Pour illustrer son idée, il a remarqué que beaucoup de personnes avaient manifesté contre la guerre en Irak, dont certaines avec qui il a des différends. Il n'était pas content de marcher avec des femmes voilées, Blondel a dit, parce que le voile indique la «soumission», mais lui et ces femmes étaient tous contre la guerre, donc ils avaient manifesté ensemble. (En passant, il a remarqué la présence d'associations ethniques et de groupes semblables, et l'absence de certains groupes. «Pourquoi y avait-il si peu d'asiatiques à la manifestation», a-t-il demandé, remarquant que la manifestation s'était déroulée près du 13e arrondissement, zone à fort pourcentage d'asiatiques).

Apparemment Blondel pense que manifester contre une guerre impérialiste nécessite un niveau d'accord et de conscience moindre qu'une participation dans une lutte pour des salaires. Selon lui, les syndicats sont le coeur de la classe ouvrière ; la lutte de cette classe égale la lutte syndicale.

Le rejet explicite de l'internationalisme, l'aveuglement face aux réalités mondiales économiques et sociales, l'attitude quasi-chauvine envers les immigrés, l'insistance sur les questions économiques les plus restreintes ­ dans tout cela on voit le portrait d'un bureaucrate syndical contemporain, y compris la variété «de gauche» française. On sent que Blondel se considère comme membre d'une espèce qui disparaît, le dernier d'une race de solides «dirigeants ouvriers», luttant noblement dans des circonstances désespérées face à l'indifférence populaire.

Il y a quelque chose de sinistrement comique à l'incompréhension de Blondel.

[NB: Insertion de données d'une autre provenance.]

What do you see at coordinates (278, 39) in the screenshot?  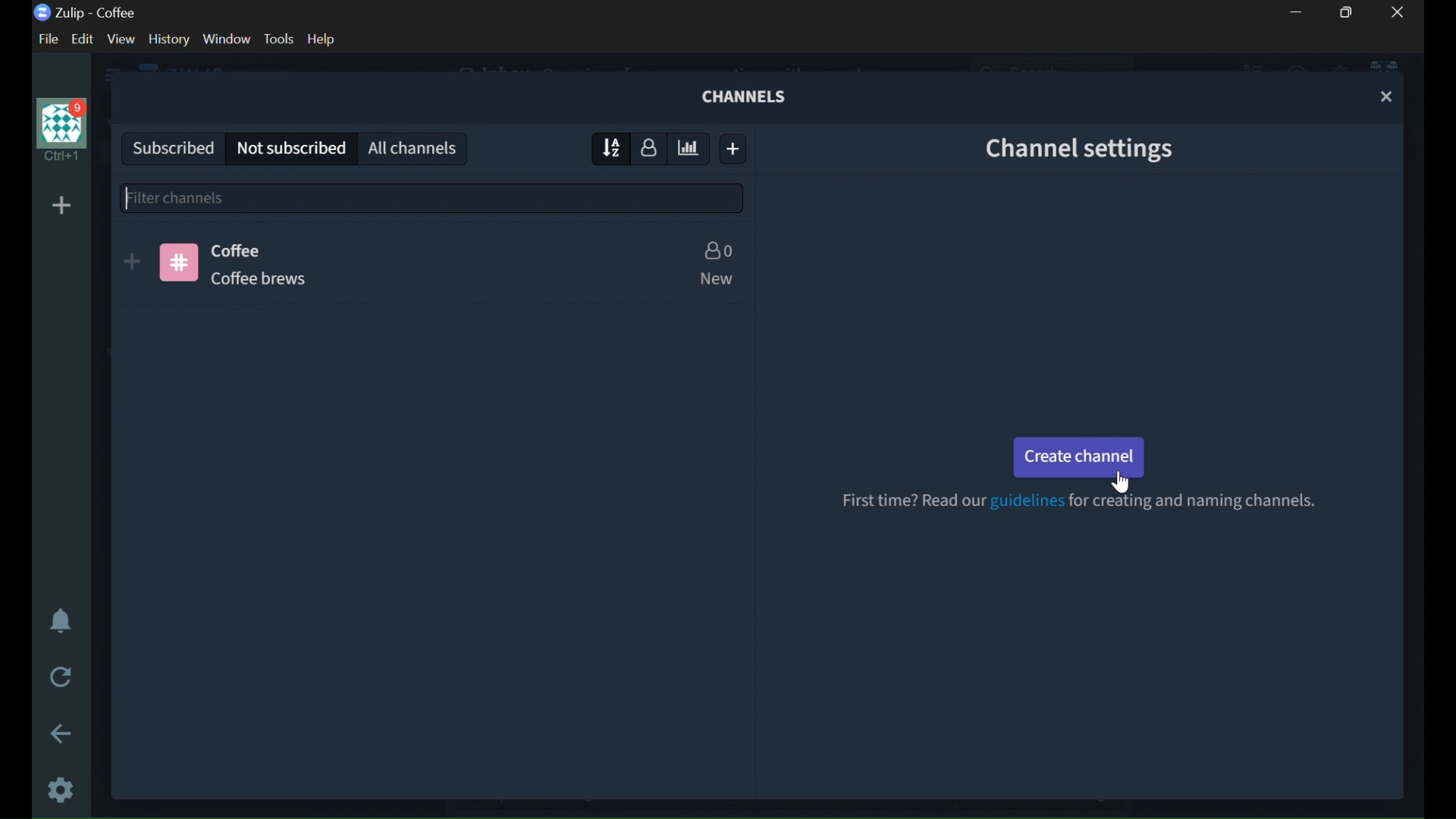 I see `TOOLS` at bounding box center [278, 39].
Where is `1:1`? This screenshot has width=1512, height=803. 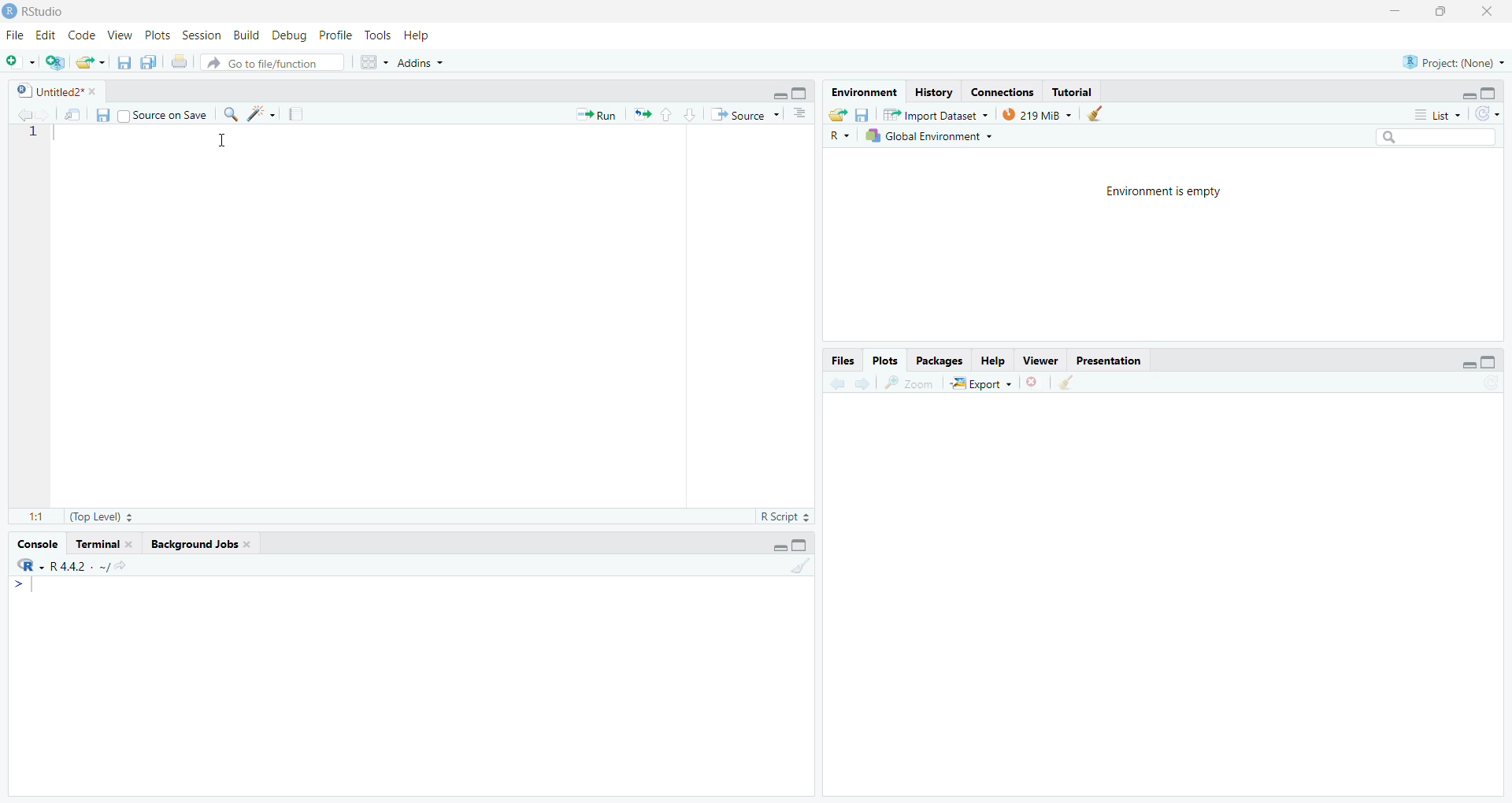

Quand nous lui avons posé la question des conditions sous lesquelles vit la classe ouvrière française, il a répondu par un seul mot : «catastrophique». Il a décrit que les retraites, la Sécurité sociale, et «tous les gains» de la classe ouvrière étaient systématiquement attaqués. Peu à peu, disait-il, ils détruisent tout.

«Vous n'êtes pas optimiste», avons-nous suggéré. «Non», a-t-il répondu fermement.

Les syndicats aujourd'hui, Blondel a dit, sont réduits à se défendre. C'est un syndicalisme plus difficile. Il disait préférer un syndicalisme qui apporte quelque chose aux gens. Le capitalisme a changé, a-t-il commenté : ce n'est plus le capitaliste isolé que l'on confronte, mais le capital financier, le capital mondial.

Donc, face à des circonstances qu'il décrit comme étant «catastrophiques», sous lesquelles les travailleurs font face au capital organisé à l'échelle mondiale, que propose Blondel ? De faire comme avant : le syndicalisme national, la même politique qui a si manifestement failli pour la classe ouvrière à travers le monde.